IndexOnlyScan (テーブル [インデックス...])

インデックスのみのスキャンを指定します。 インデックスを指定できます。

BitmapScan (テーブル [インデックス...])

ビットマップスキャンを指定します。

NoSeqScan (テーブル)

シーケンシャルスキャンを禁止します。

NoTidScan (テーブル)

TIDスキャンを禁止します。

NoIndexScan (テーブル)

インデックススキャンを禁止します。

NoIndexOnlyScan (テーブル)

インデックススキャンを禁止します。 テーブルのみがスキャンされます。

NoBitmapScan (テーブル)

ビットマップスキャンを禁止します。

結合メソッドのヒント

NestLoop (テーブルテーブル [テーブル...])

ネストされたループ結合を指定します。

HashJoin (テーブルテーブル [テーブル...])

ハッシュ結合を指定します。

MergeJoin (テーブルテーブル [テーブル...])

マージ結合を指定します。

NoNestLoop (テーブルテーブル [テーブル...])

ネストされたループ結合を禁止します。

NoHashJoin (テーブルテーブル [テーブル...])

ハッシュ結合を禁止します。

NoMergeJoin (テーブルテーブル [テーブル...])

マージ結合を禁止します。

参加注文のヒント

リーディング (テーブルテーブル [テーブル...])

結合順序を指定します。

リーディング (<参加ペア>)

結合の順序と方向を指定します。

行番号修正のヒント

行 (テーブルテーブル [テーブル...] 修正)

指定したテーブルから取得した結合結果の行番号を修正します。 #<n>+ <n>-<n>* <n> の演算子がサポートされています。 <n> 演算子はstrtod関数でサポートされています。

並列実行のヒント

Parallel (テーブル <# of workers> [soft | hard])

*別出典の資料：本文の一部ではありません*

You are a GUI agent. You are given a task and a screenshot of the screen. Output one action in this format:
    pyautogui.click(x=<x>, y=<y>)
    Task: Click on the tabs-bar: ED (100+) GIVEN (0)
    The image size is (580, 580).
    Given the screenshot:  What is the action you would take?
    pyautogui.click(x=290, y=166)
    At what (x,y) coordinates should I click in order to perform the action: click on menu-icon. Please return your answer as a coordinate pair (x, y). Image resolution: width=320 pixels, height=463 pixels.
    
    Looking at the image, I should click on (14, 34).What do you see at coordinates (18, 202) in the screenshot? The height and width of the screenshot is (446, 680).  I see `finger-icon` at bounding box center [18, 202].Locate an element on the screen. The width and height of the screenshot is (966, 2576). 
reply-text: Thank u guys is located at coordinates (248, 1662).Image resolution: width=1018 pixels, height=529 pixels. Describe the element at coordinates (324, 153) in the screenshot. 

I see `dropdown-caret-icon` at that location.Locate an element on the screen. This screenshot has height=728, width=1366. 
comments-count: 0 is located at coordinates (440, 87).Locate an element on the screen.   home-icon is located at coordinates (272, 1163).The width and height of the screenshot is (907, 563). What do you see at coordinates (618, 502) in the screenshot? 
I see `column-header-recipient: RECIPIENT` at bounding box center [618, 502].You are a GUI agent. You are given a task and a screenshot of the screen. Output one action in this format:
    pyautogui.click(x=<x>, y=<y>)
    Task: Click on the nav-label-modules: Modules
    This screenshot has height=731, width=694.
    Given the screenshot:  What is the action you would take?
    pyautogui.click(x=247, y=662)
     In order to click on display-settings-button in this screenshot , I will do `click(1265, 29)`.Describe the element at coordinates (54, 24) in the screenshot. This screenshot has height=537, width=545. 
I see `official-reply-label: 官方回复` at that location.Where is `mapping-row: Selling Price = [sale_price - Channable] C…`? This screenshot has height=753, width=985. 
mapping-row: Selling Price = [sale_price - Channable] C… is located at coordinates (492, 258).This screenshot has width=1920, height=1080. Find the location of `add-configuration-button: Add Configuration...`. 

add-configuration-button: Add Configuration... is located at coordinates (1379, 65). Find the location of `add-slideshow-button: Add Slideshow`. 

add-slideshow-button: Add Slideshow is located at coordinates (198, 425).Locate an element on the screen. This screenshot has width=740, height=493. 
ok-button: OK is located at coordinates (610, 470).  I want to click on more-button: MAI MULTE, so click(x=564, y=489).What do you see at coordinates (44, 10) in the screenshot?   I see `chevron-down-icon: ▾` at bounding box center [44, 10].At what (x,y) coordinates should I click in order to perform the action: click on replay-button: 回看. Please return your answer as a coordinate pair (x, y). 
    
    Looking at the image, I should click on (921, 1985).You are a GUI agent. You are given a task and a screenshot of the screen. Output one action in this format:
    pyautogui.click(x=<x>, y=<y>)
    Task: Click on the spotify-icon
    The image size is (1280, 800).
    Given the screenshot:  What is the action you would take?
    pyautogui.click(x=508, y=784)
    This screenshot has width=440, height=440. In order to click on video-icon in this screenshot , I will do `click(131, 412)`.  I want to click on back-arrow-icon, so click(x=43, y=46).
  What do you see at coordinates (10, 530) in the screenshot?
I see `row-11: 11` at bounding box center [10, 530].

指定されたテーブルの並列実行を指定または禁止します。 <worker#> パラメーターは、必要な作業プログラムの数を指定します。 値0は、並列実行が禁止されることを示す。

3番目のパラメーターをsoftに設定すると、max_parallel_workers_per_gatherパラメーターの値のみが変更され、その他のパラメーターはオプティマイザによって指定されます。 3番目のパラメーターをhardに設定すると、関連するすべてのパラメーターの値が変更されます。 3番目のパラメーターのデフォルト値はsoftです。

GUCパラメータ設定のヒント

セット (GUC-param値)

オプティマイザの実行時のGUCパラメーターの値を指定します。

詳細については、PostgreSQL Webサイトをご覧ください。